Bonne nouvelle encore, il y a de l’argent. Un budget initial de 20 millions d’euros, financé dans le cadre du plan France 2030. Curie ajoute 10 millions d’euros. «Notre but ? Des découvertes en recherche fondamentale et clinique qui feront émerger l’innovation et révolutionneront la prévention et le soin.» Pas moins… «Il faut rêver, insiste notre chercheuse. Et c’est une nécessité. On ne peut pas continuer, par exemple, dans le cancer des ovaires, à ce que plus d’une femme sur deux en meurt dans les cinq ans.»

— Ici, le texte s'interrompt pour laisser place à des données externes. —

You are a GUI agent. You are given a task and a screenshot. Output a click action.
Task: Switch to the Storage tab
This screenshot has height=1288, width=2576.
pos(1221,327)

«Base de données» et «espace d’écoute»

Du travail, il y en a. Et d’abord, celui de mieux recueillir des données solides et utilisables. Pierre angulaire de ce nouvel institut, le Women’s Cancer Atlas sera la base pour la plupart des activités, de la recherche aux soins et à la formation. «Cet Atlas vise à être une base de données, multi-échelle (cellule, tissu, individu), multimodale (tenant compte de multiples paramètres moléculaires et cliniques) et longitudinale (à chaque étape du diagnostic, pendant ou après le traitement, lors des rechutes). Dans les dix prochaines années, cette base de données devrait inclure des échantillons de plus de 35 000 patientes atteintes de cancers du sein ou gynécologiques suivies à l’Institut Curie (incluant des données minimales) et près de 1 000 patientes avec des analyses très approfondies et complètes.»

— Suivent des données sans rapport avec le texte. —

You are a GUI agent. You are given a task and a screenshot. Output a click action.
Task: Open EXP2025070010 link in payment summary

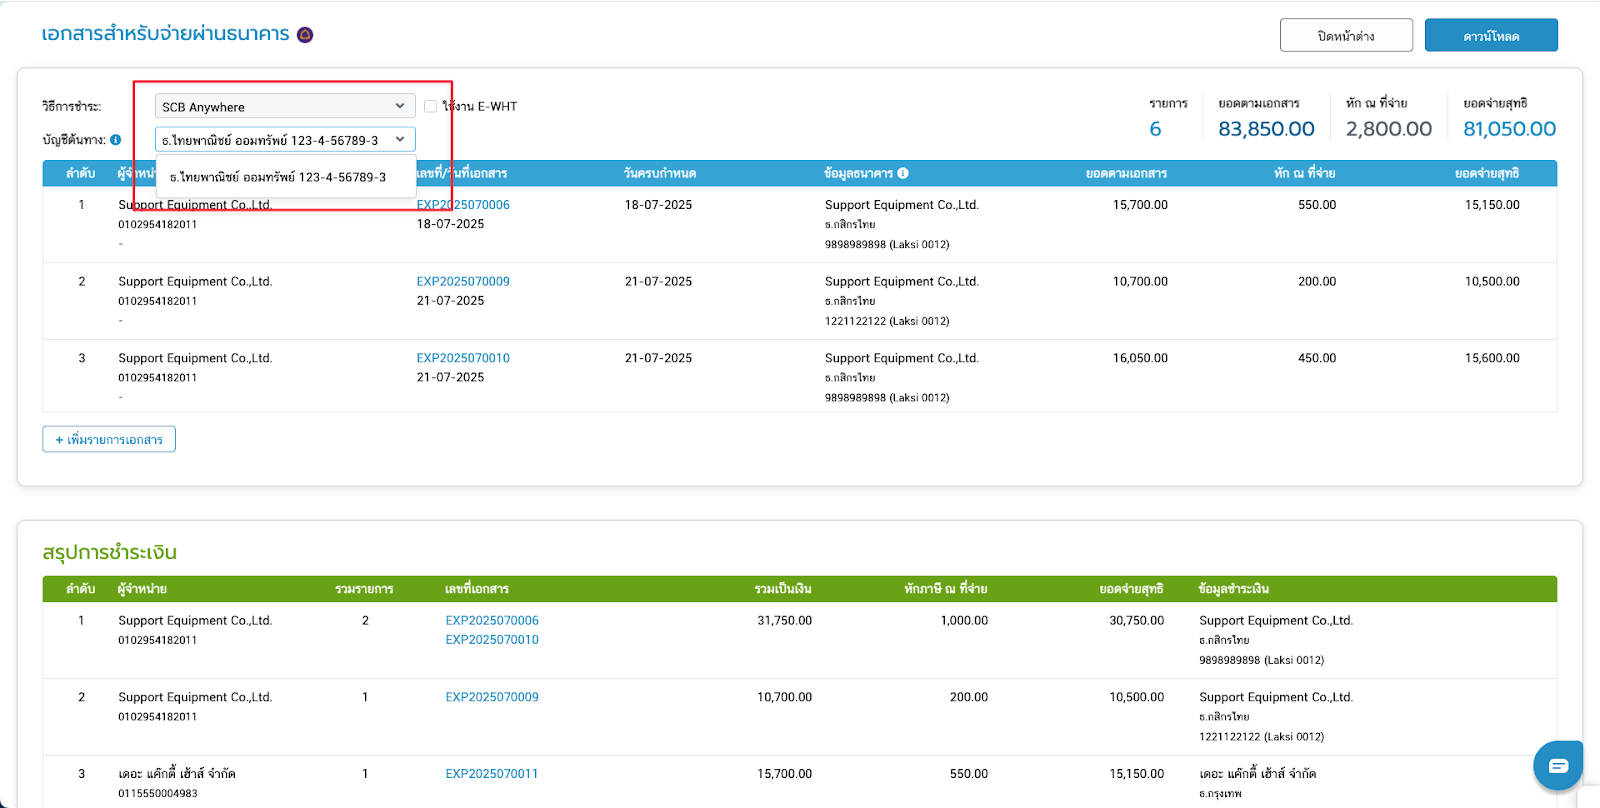point(492,640)
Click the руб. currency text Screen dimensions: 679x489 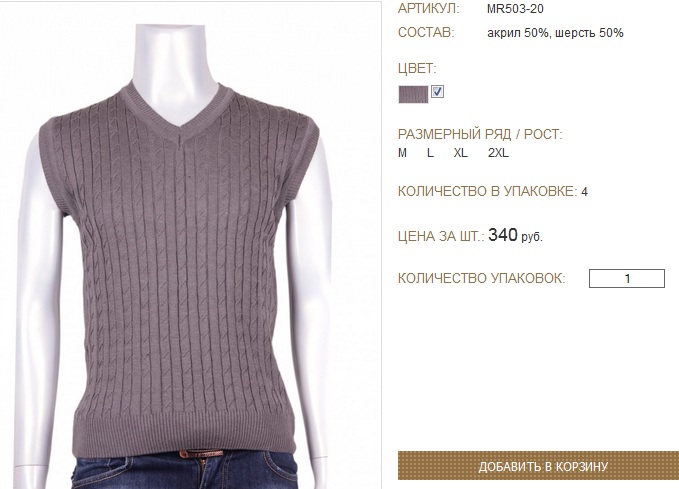coord(532,237)
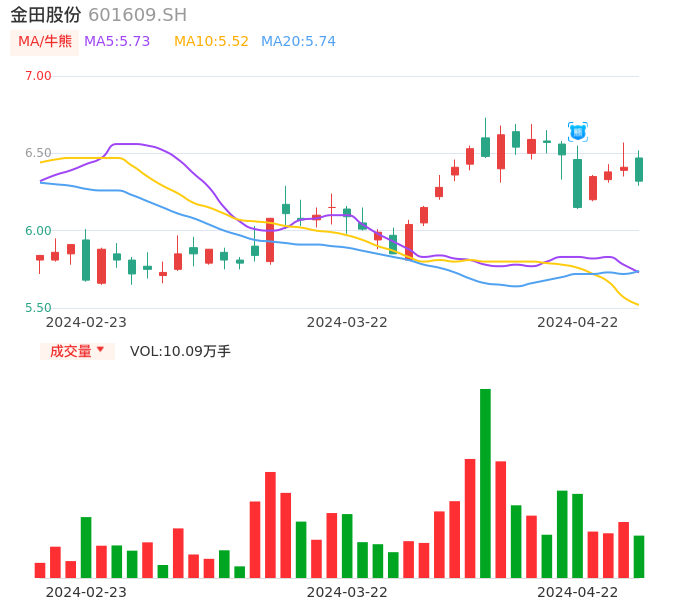Click the VOL:10.09万手 volume readout

click(180, 351)
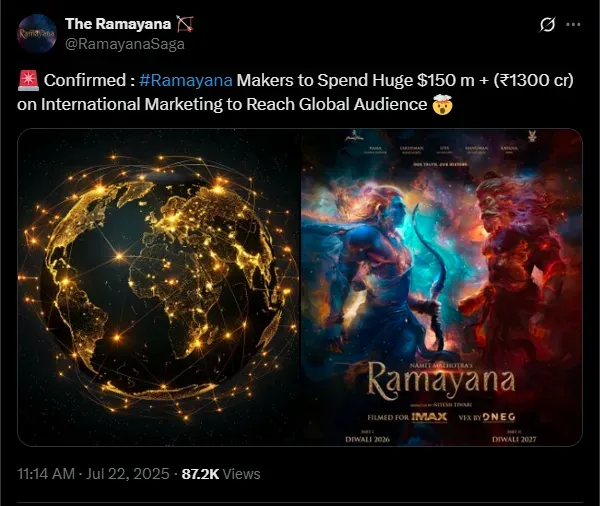View the 87.2K Views count
This screenshot has width=600, height=506.
click(221, 474)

A coté, est créé une structure originale, le Women’s Living Lab, où il s’agit de rassembler les expériences des patientes. «Ce lab sera un espace d’écoute, échange et incubateur d’idées.» Ses objectifs ? «Apporter des réponses personnelles. Ce lieu permettra la rencontre de publics variés : patientes, proches et soignants, mais aussi artistes, pouvoirs publics et entrepreneurs. Le lab a vocation à catalyser toutes les idées et en plus, il bénéficiera du soutien de l’université PSL et de l’incroyable diversité des sujets d’expertise de ses membres.»

Joli programme. «Voilà, c’est parti. Une telle opportunité centrée sur la santé des femmes est à ne pas manquer», insiste Anne Vincent-Salomon. «J’aime travailler et fédérer, nous dit-elle. Les plus beaux succès sont des succès collectifs.» Et de citer un exemple : «Regardez Coralie Chevallier, à l’Inserm, elle a fait un travail fantastique sur les réticences des vaccinations contre le papillomavirus des adolescentes. Avec cette recherche, on va pouvoir développer des stratégies de vaccination bien plus pertinentes.» Et construire un avenir un peu plus… rose.